Step 1: Goal Setting & Team Building
Someone needs test data to do something, like:
- stress-testing the functions and performance of applications
- prototyping database load/query and DW ETL/ELT operations
- benchmarking prospective new hardware or software
- outsourcing development or proofs of concept
- demonstrating systems with real-looking, but not real, sample data
In all these cases, the most realistic data possible is needed, but it should also be safe and de-personalized. Sometimes it’s enough to mask real data and test with that. Sometimes, however, production data cannot be used for testing (even if masked), because it is not yet in existence, nor available since source data access is restricted. It may also not be realistic or robust enough for application use cases, nor big enough to stress-test the future capacity of the solution (think healthcare.gov).
Sub-setting and masking production data can also be arduous relative to an automated method of creating data from scratch using existing metadata (like database DDL or a COBOL copybook). In that case, the goal would be to generate test data with the properties, but not the actual values, of data in production.
Once you determine the need for the test data and whether it is available (and needs masking using a tool like IRI FieldShield), or generated (‘from scratch’ with a tool like IRI RowGen), the project manager should identify who requires the test data, and detail their particular technical requirements for it (see Step 2).
Are they the same people who have access to the production data to be masked, or to the metadata information needed to generate production-quality data? Can they work together? Identify who will:
- obtain, mask, and/or create the test data (e.g., DBA, programmer)

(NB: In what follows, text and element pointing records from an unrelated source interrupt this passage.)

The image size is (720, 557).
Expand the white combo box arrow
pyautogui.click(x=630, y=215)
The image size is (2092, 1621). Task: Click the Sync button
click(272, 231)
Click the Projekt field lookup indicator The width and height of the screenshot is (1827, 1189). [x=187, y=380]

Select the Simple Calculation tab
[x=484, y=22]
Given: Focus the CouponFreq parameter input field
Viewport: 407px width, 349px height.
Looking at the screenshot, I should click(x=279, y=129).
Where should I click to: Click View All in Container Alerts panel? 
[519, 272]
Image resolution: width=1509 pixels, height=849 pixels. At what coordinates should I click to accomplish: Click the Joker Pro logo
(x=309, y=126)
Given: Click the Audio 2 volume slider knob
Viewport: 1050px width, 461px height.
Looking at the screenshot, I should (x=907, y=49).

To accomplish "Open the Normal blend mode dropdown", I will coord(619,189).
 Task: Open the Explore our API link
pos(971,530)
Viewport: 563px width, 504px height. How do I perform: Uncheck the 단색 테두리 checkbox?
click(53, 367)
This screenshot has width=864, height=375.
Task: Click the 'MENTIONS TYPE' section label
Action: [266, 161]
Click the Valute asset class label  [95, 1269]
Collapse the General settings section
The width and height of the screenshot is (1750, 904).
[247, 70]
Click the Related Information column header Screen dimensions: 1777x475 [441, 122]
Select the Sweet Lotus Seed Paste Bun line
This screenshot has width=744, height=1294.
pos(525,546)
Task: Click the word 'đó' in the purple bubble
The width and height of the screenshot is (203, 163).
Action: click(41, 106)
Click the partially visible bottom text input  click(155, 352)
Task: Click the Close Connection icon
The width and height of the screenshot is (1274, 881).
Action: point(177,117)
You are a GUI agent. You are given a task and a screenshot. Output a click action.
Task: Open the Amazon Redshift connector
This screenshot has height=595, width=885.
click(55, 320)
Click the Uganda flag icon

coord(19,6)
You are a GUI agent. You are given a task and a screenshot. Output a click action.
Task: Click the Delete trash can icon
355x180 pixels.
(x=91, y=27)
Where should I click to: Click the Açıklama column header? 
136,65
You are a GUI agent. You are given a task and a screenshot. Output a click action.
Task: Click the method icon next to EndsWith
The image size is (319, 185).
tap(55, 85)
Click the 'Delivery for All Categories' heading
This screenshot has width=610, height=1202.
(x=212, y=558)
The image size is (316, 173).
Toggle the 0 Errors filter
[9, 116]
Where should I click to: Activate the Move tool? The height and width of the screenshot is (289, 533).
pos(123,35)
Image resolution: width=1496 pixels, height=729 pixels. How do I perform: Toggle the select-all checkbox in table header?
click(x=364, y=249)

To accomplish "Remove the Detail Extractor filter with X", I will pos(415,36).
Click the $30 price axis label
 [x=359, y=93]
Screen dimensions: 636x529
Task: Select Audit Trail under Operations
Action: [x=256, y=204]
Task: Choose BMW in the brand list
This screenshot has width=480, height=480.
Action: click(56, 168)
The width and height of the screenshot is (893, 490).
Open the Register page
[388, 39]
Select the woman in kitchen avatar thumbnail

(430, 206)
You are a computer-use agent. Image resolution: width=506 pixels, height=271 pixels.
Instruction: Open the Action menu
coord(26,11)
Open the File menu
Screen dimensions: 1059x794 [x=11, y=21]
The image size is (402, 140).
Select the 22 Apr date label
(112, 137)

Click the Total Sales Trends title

- deliver the test data sets to the stakeholders, and/or populate the target tables directly
- validate the test data’s quality and quantity (sufficiency for effect; e.g., application developer, benchmark tester)
- assess and verify its compliance with internal and governmental data privacy regulations (e.g., CISO, data governance or stewardship lead)
- use the test data (e.g. developer, solution architect, DBA), and give feedback to the provider(s)
- document and version-control the metadata for the project(s) (e.g., application developer)
- store, relocate, and/or dispose of the test data sets after use, as needed (e.g,. system administrator)
Some of these people or roles will overlap; or, you might be the only person doing it all! And the same tools used to mask or create the test data may not necessarily be the same ones used for managing it.
Having FieldShield and RowGen sharing the same metadata and Eclipse GUI allows browsing/acquisition, masking and/or generation, and test data asset management to occur in the same environment. Java application development, project management and version control, plus access to databases for browsing, population, and SQL testing are other benefits of this environment. BIRT can also be used to visualize the test data in charts and graphs that show its distribution. You may or may not need all of that functionality or control, but it’s something to think about, and it’s nice to have it all in one place.